Determine the medium (e.g. soil, manure, moss, and/or bark, etc.), appropriate amount and frequency of watering and fertilizer or plant food that will work best with your plant(s). You might even want to try growing plants that only need water (i.e. no soil). Seeds and starter plants usually come with planting instructions. (On a side note: if you’re planning on planting more than one species in a single container or garden bed, you might want to do a quick Internet search about the beneficial and antagonistic relationship between neighbouring plants, so that you know which of your plants should and shouldn’t be planted side by side.)

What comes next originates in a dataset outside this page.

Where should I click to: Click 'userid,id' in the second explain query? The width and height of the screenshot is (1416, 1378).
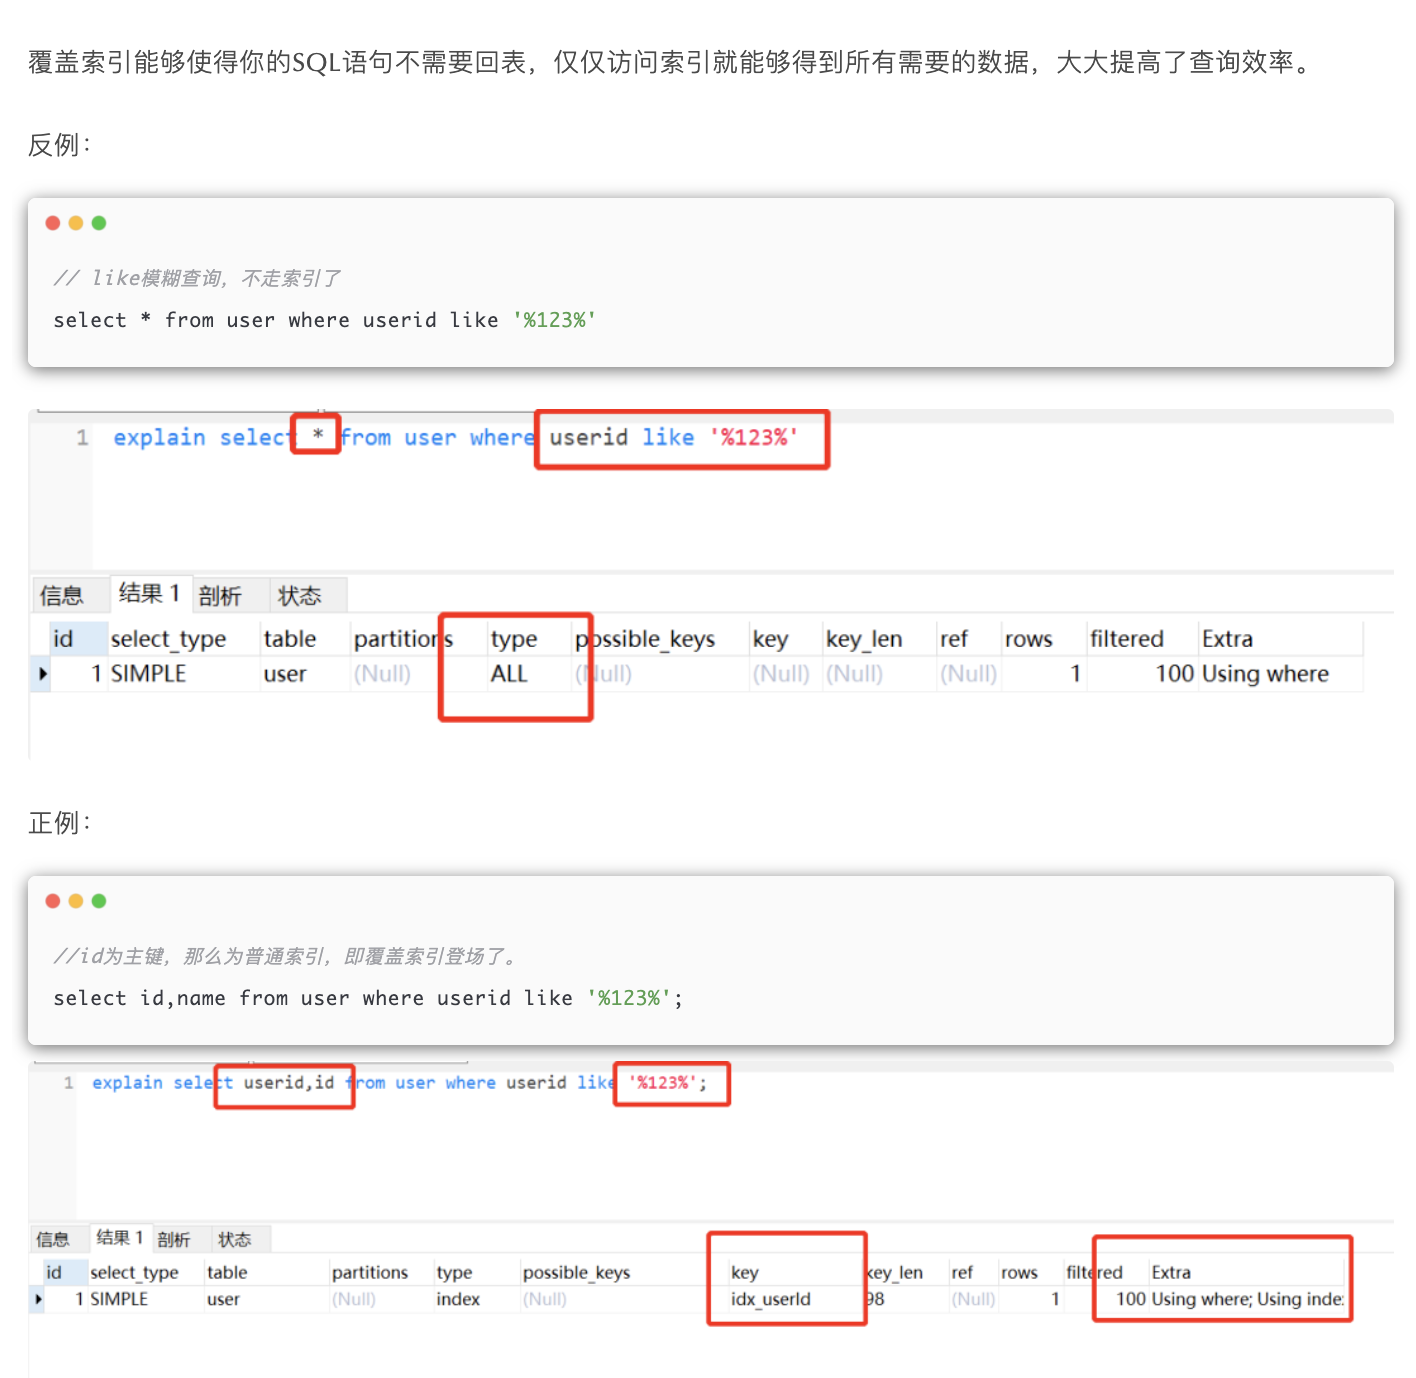click(289, 1083)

Protect your plants. Insects, pests, and/or animals may eat or disease your plants. First, identify the type of insect, pest, or animal that you are dealing with and then find a simple and non-toxic solution. For instance, putting up physical barriers such as fencing can keep rabbits out, and homemade insecticides can kill insects (see one recipe here).
It’s all part of the natural gardening experience! You’ll be enjoying your flowers, fruits, herbs, and/or vegetables in no time.
Mind Yourself with Alison is a collection of self-help tips, research, and personal experiences dedicated to helping people thrive after brain injury (or other trauma). You can find other articles by her HERE.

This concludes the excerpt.